Chetumal.-Con la reforma electoral, los partidos políticos, pero sobre todo los ciudadanos, tienen las herramientas para hacer valer sus derechos y legitimar los próximos comicios electorales, dado que los tribunales serían la última instancia para definir los triunfos.
Asimismo, por la competencia que habrá entre candidatos, restricciones de la Ley Electoral y Medios de Impugnación, habrá casos que deberán dirimirse en el Tribunal Electoral del Poder Judicial de la Federación (TEPJF), afirmó su magistrado presidente, Alejandro Luna Ramos.
Adelantó que en lo que va del Proceso Electoral Federal 2014-2015, el TEPJF ha recepcionado tres quejas por presuntos agravios a la Ley.
Dicho magistrado fue homenajeado en el Congreso del Estado por su destacada trayectoria en el fortalecimiento de la democracia y consolidación de las instituciones, para beneficio de México.
En tal contexto se develó la placa alusiva al Centro de Información y Capacitación del Tribunal Electoral del Poder Judicial de la Federación (TEPJF), que llevará el nombre del magistrado presidente del TEPJF.
Luna Ramos indicó que la Reforma Electoral otorga nuevas atribuciones a la ciudadanía para exige el respeto a sus derechos, sobre todo para la toma de decisiones, dado que los participantes en el Proceso Electoral deberán cumplir con la normatividad, que ahora es más estricta.
Además, los ciudadanos cuentan con mecanismos para inconformarse en caso de presuntas violaciones a la Ley, expuso el magistrado presidente del TEPJF.

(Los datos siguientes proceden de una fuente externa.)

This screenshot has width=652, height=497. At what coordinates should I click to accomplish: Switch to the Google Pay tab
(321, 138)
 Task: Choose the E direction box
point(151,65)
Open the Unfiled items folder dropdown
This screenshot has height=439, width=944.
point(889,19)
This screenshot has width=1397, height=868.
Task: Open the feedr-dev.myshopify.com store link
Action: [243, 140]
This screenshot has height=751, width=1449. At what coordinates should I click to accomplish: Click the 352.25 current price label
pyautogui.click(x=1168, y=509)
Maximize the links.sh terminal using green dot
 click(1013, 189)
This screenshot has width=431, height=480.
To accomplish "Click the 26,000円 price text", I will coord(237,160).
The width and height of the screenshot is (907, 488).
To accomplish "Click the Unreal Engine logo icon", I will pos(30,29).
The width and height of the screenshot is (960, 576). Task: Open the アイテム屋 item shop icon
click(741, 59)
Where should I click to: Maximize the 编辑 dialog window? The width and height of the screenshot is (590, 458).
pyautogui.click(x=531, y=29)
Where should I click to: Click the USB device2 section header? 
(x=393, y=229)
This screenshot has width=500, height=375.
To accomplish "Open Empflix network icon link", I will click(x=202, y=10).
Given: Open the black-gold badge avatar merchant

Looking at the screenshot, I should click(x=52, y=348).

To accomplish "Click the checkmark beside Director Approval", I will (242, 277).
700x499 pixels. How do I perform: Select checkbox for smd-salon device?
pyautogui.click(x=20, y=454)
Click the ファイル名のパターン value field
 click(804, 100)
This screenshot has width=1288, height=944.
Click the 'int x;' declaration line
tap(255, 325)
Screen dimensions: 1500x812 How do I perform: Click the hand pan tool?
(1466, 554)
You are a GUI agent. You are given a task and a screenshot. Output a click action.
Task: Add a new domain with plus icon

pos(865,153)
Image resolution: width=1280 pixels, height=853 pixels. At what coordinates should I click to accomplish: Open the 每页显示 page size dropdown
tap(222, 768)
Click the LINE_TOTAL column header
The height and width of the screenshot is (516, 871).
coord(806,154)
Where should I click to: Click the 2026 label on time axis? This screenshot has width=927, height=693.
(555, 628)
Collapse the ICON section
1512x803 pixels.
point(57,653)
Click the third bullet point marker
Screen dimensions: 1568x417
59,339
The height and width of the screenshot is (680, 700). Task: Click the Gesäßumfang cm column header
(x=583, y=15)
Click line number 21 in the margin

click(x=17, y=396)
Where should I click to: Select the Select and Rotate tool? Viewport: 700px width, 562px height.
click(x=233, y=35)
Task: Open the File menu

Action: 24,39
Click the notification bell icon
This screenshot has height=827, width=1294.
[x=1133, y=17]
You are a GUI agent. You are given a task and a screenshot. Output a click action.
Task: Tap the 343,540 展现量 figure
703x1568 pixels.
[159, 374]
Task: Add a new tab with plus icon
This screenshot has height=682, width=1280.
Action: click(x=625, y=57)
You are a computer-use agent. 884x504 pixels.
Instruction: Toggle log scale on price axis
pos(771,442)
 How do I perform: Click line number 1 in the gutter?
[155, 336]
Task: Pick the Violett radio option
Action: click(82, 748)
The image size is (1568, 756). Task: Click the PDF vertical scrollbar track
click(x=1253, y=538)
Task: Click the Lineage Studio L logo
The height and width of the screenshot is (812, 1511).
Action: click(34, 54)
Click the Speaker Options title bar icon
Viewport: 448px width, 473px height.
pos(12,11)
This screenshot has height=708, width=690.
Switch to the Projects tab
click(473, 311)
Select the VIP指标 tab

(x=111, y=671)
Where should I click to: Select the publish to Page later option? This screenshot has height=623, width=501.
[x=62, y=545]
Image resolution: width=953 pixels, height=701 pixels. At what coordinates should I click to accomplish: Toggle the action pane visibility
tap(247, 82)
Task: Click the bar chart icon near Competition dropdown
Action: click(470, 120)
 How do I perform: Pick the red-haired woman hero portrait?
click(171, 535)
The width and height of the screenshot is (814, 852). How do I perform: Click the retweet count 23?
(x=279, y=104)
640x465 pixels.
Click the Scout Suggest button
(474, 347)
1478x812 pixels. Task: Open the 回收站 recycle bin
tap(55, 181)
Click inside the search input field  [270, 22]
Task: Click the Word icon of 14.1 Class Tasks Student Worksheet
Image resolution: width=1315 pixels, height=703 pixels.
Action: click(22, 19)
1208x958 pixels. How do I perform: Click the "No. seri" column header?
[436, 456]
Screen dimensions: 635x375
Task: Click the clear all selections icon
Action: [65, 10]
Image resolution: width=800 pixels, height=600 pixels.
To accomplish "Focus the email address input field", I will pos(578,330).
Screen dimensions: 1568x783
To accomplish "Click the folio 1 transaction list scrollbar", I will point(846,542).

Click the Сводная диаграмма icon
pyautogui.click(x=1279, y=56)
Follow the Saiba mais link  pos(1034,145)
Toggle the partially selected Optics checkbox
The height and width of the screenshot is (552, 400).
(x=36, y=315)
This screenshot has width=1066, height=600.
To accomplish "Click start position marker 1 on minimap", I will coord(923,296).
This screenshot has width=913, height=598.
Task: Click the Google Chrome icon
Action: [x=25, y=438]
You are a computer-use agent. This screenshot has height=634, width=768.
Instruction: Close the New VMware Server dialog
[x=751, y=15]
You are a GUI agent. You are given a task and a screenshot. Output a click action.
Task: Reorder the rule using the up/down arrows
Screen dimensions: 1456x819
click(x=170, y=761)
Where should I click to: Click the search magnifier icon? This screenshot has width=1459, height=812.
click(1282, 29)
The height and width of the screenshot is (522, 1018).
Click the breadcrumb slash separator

Por ende, consideró imprescindible la capacitación no solo de los actores políticos, sino de la ciudadanía en general, para que esta conozca sus derechos y obligaciones, que al final son importantes medios de defensa.
En función de lo anterior, ya existen tres recursos de inconformidad ante el TEPJF por supuestos agravios a la normatividad electoral y defensa de los derechos electorales del ciudadano.
Respecto a la posibilidad de infiltración de delincuencia en el presente Proceso Electoral, consideró que será responsabilidad compartida entre autoridades, actores políticos y ciudadanía en general evitarle.